Questo strappo (benvenuto) dell’occupazione femminile ha dietro tendenze di lungo periodo. Si tratta principalmente di fattori psico-sociologici, che hanno spostato la donna dal suo ruolo tradizionale di angelo del focolare, e spinto la ricerca di indipendenza economica e di realizzazione di sé da parte degli ex-angeli. Qui l’Italia ripercorre con molto ritardo il cammino degli altri Paesi avanzati, e ha davanti a sé molta altra strada da fare, dato che, se la dinamica va nella direzione giusta, il livello del tasso di occupazione femminile è ancora molto al di sotto di quello degli altri Paesi. Una minorità, questa, che è però anche, come detto sopra, un giacimento di crescita potenziale.

Tuttavia, l’analisi non si ferma qui, e c’è qualcosa che non va nell’occupazione femminile. Guardiamo al secondo grafico, che divide il ventennio in due decenni. Dal 2004 al 2014, come si vede, l’occupazione maschile discese rapidamente, e trascinò nella discesa anche l’occupazione totale (primo grafico). E questo malgrado in quegli anni le donne avessero conosciuto una forte ascesa dell’occupazione.
Quel decennio fu un periodo amaro, butterato prima dalla Grande recessione (2008-2009) e poi dalla crisi dei debiti sovrani (2012-2013). La caduta dell’occupazione totale (e di quella maschile in particolare) fu quindi un normale fenomeno congiunturale, in un’economia squassata da due forti crisi, e sarebbe stata ancora peggiore se non ci fosse stato un balzo strutturale dell’occupazione femminile, dovuto ai fattori di cui sopra, e anche agli effetti di varie riforme del mercato del lavoro, che favorivano forme di assunzione a tempo parziale e aspetti di flessibilità, importanti per tutti ma per le donne in particolare.
Mentre la prima parte del grafico fa il gennaio 2004 uguale a 100, il secondo pannello parte dal gennaio 2014 uguale a 100. E qui la storia è inaspettatamente diversa.
Come si vede, l’occupazione aumenta abbastanza di concerto, fin verso il 2019, fra uomini e donne – anche se questa volta l’occupazione maschile cresce di più. Ma, a partire dall’annus horribilis del 2020, gli andamenti si divaricano ancora: l’occupazione femminile crolla molto di più di quella maschile, e, anche quando si riprende, non tiene il passo dei maschi: talché, a oggi, il livello delle donne occupate è ancora al di sotto dei massimi pre-pandemia. Mentre l’occupazione maschile si trova largamente al di sopra di quei massimi.

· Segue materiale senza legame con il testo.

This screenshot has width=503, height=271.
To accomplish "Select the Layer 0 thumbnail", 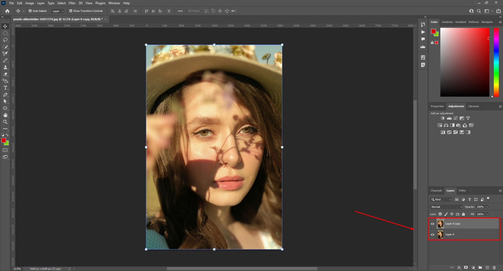I will coord(440,234).
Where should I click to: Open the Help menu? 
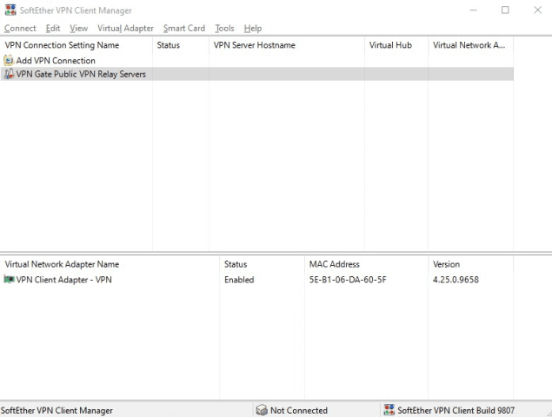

Le cause non sono del tutto chiare. Perché la situazione occupazionale delle donne ha sofferto, col Covid, più di quella degli uomini? Forse perché a essere sacrificati sono stati i posti di lavoro più fragili, in cui erano maggiormente rappresentate le donne. O forse, i periodi di forzata inattività hanno costretto molti/molte a rivalutare la scelta casa/lavoro, e a decidere che non valeva la pena di cercare un posto a tutti i costi. O forse, l’abbrivio strutturale dell’occupazione femminile ha finito per dover fare i conti con i tanti ostacoli che rendono difficile alle donne di conciliare vita familiare e vita lavorativa, a partire dai problemi di mobilità e disponibilità di asili nido. In ogni caso, se vogliamo sfruttare quel giacimento, dobbiamo rimuovere le cause che hanno rallentato i guadagni dell’occupazione femminile.